EXERCISE BRIEF:
Copy the records verbatim, from the line containing "The height and width of the screenshot is (588, 1001)." through the line containing "click(x=472, y=363)", both included, and leave the pictures out of your copy.

PROVIDED DATA:
/---

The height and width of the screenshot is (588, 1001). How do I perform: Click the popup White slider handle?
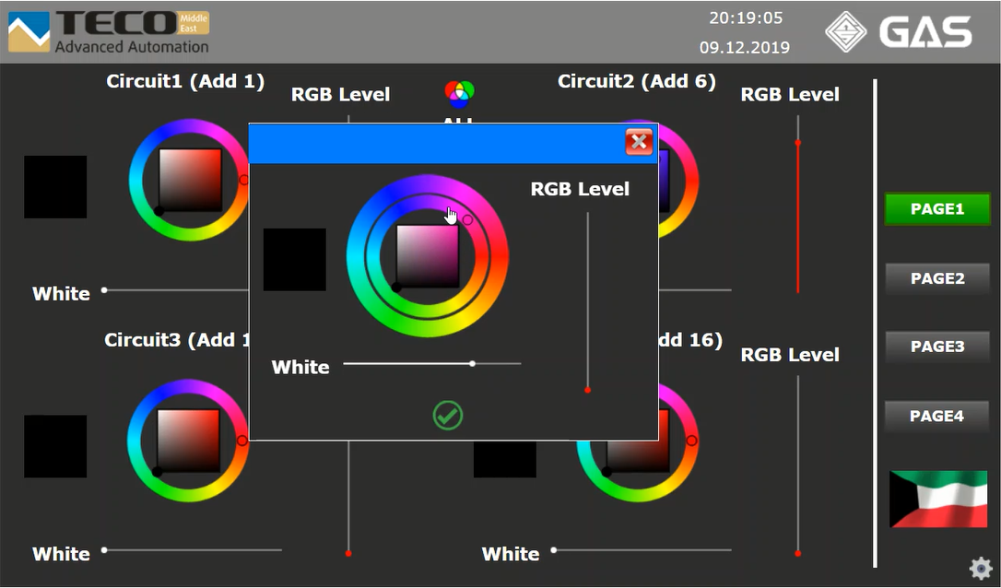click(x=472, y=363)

\---
/---

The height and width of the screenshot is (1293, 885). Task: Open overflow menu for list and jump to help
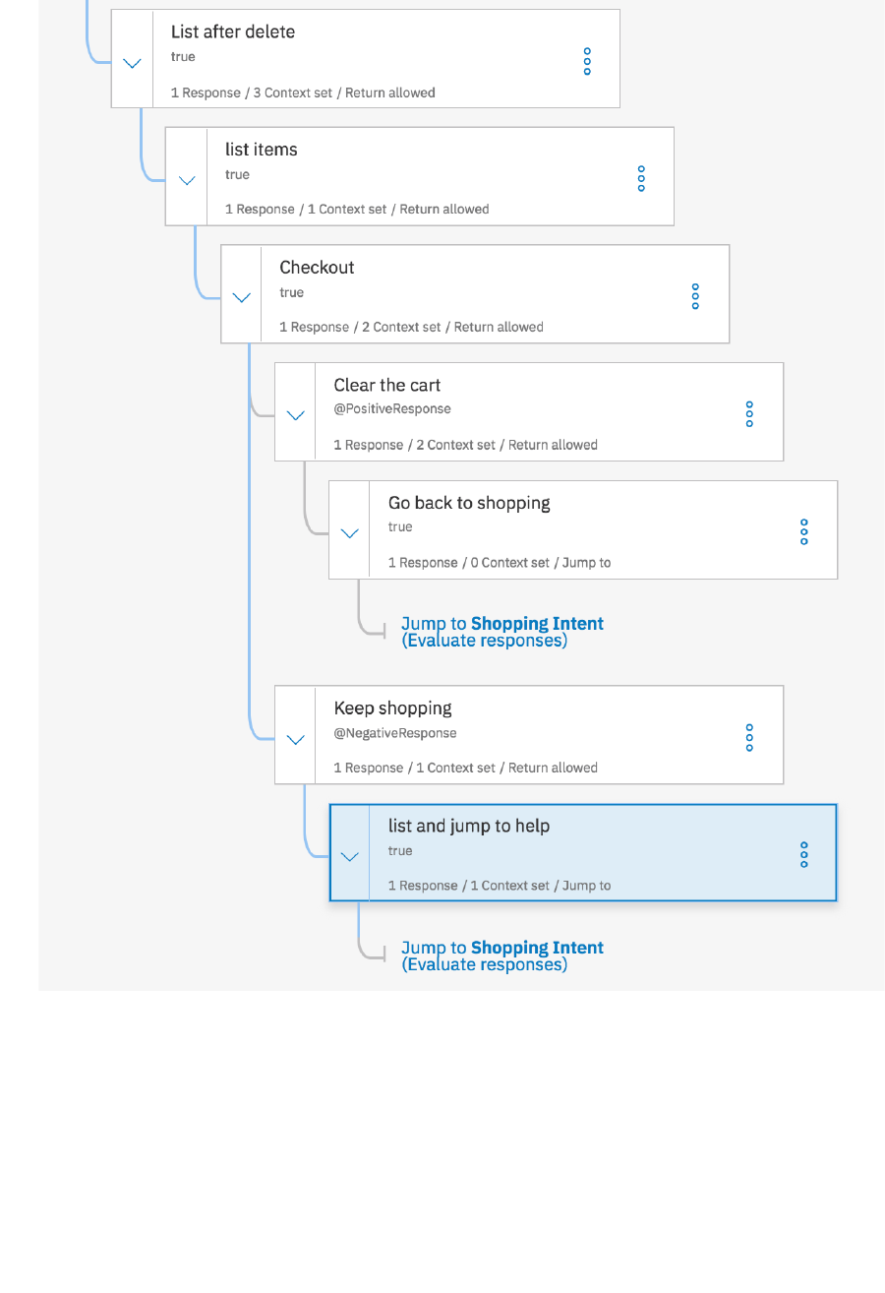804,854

\---
/---

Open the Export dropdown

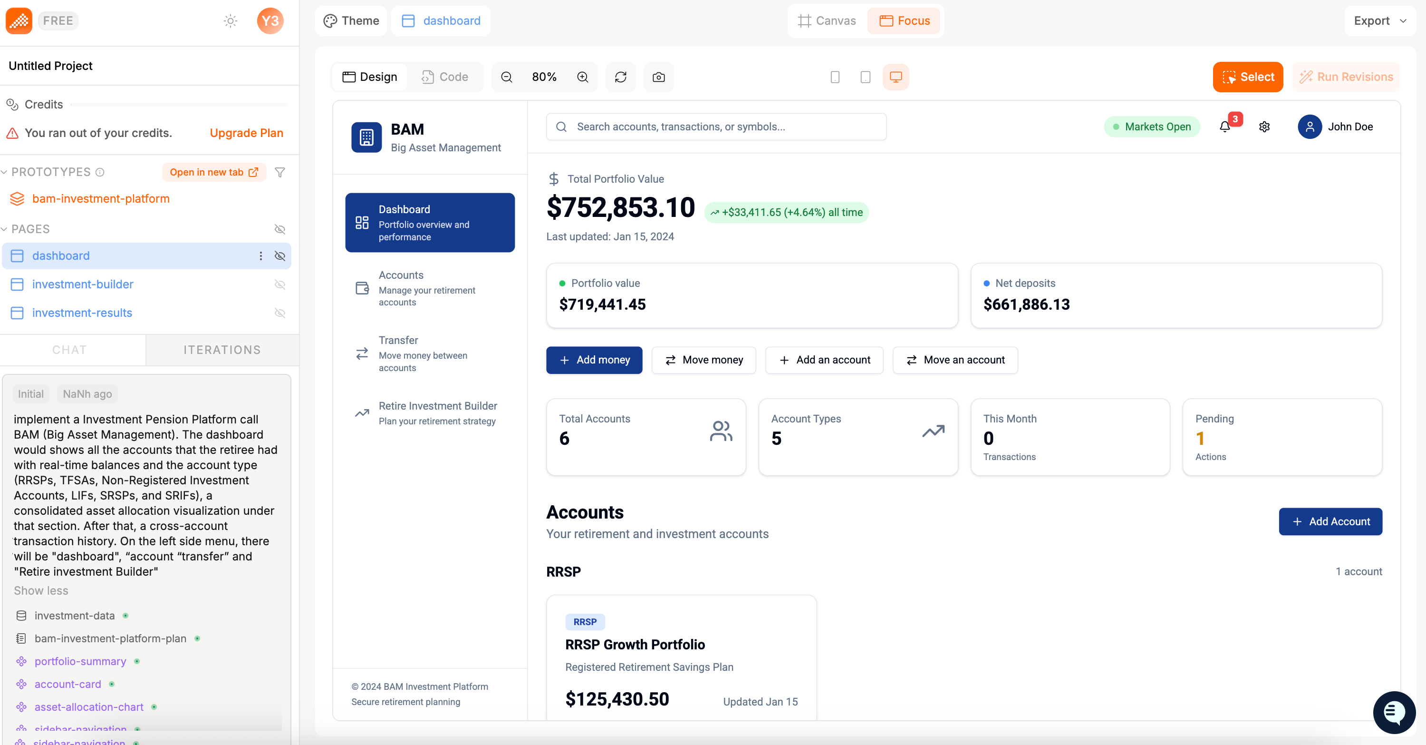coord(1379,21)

\---

WORKED ANSWER:
The height and width of the screenshot is (588, 1001). How do I perform: Click the popup White slider handle?
click(x=472, y=363)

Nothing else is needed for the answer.